**Study questions:**
A. In the article about DJI's RoboMaster S1, how many sensors does the S1 have to help it map its environment?
B. Write out the portion of the RoboMaster S1 article starting at "The RoboMaster S1 is" and ending at "to cleverly-designed wheels.", copying it word for word.
C. Write what comes next in the article about DJI's RoboMaster S1, picking up after its last sentence.

**Quoted passage:**
· · · · ·
DJI’s newest drone is a $499 tank meant to teach kids how to code
Dronemaker DJI has spent the last few years running a massive robotics competition in China called RoboMasters, where students build and code robots that do battle in a literal arena. Now, DJI wants to sell a more approachable version of that idea to kids in the US, Europe, and Japan, with an educational toy robot tank called the RoboMaster S1.
The RoboMaster S1 is one part camera-equipped remote-controlled car, one part educational platform, and one part DJI flexing its fully mature hardware and software muscles. Available starting Wednesday for $499, the S1 can be driven using a mobile app, or coded to move on its own. It’s equipped with 31 sensors that help it map its environment, and it can move in 360 degrees thanks to cleverly-designed wheels.
Much like DJI’s newest drones, the S1 can recognize and respond to gestures and sounds, or track objects, all using computer vision. (It’s equipped with a camera that has an f2.4 aperture and a wide 120-degree field of view, which streams its view over Wi-Fi to the mobile app.) But unlike DJI’s drones, the S1 can shoot projectiles in the form of little gel bead bullets. These beads come in super small form but puff up once submerged in water for a few hours; they’re nontoxic, but will require some cleanup after use.
· · · · ·
**Study material:**
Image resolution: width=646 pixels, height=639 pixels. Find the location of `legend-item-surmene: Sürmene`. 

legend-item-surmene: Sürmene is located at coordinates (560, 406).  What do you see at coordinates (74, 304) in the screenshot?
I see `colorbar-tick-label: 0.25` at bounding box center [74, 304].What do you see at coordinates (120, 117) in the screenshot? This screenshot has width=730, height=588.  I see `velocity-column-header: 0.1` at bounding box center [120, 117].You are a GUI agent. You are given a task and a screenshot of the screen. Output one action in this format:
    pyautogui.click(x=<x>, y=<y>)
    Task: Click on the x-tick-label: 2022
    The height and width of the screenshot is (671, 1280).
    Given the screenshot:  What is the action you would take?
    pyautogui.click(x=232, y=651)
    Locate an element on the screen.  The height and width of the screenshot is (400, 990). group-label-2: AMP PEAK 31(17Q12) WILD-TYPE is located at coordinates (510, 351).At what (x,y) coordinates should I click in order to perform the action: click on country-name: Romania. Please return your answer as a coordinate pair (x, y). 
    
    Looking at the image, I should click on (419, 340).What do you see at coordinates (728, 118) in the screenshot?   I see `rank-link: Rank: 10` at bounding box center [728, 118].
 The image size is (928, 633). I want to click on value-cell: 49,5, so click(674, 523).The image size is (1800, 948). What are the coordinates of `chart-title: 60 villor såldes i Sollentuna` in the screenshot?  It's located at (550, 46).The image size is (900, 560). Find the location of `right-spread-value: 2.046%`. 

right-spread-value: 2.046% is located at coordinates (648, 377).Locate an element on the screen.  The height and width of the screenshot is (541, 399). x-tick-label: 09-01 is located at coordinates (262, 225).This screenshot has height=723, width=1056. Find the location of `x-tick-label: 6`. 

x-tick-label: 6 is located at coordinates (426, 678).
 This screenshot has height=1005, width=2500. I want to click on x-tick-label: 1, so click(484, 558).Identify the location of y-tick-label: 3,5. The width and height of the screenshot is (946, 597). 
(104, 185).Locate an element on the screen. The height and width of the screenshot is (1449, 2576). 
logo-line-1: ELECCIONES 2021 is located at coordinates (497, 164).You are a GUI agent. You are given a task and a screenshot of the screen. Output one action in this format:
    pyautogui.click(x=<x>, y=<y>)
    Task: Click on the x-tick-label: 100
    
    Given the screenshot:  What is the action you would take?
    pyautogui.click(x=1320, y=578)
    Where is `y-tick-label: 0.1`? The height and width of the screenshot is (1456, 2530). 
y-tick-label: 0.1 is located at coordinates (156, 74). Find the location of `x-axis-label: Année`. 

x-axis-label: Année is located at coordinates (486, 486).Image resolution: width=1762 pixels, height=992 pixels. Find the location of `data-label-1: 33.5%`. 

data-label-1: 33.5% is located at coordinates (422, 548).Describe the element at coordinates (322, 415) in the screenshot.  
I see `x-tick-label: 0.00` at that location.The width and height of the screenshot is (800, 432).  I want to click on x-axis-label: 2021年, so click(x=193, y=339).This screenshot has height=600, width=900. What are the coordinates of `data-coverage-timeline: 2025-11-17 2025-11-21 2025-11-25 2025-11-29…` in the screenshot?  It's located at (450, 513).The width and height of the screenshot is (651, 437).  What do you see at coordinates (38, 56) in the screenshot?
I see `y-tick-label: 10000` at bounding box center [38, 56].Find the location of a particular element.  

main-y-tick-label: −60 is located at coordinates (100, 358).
· · · · ·
**Written responses:**
A. 31 sensors

B.
The RoboMaster S1 is one part camera-equipped remote-controlled car, one part educational platform, and one part DJI flexing its fully mature hardware and software muscles. Available starting Wednesday for $499, the S1 can be driven using a mobile app, or coded to move on its own. It’s equipped with 31 sensors that help it map its environment, and it can move in 360 degrees thanks to cleverly-designed wheels.

C.
The RoboMaster S1 can also be driven with controller, though that will be sold separately in an add-on package that includes an extra battery and more gel beads, which will be available at a later date.
The S1 was impressive during a short press briefing. It responds to controls with almost imperceptible lag, both in how it traverses across the floor and in how the head responds to aiming commands. DJI had us run through a few different types of use cases, including a race, where we not only had to beat our opponents, but were required to scan a series of images along the way in order to win.
We also tested out the S1 robots in a “battle mode,” where we drove them around a makeshift arena. The person who scored the most points won (done by shooting opponents in the S1’s LED-lit sensitive areas, just like in the real RoboMasters, though this can be done with gel beads or with lasers), and along the way there were chances to recharge health and gain special abilities by scanning special images set up around the arena.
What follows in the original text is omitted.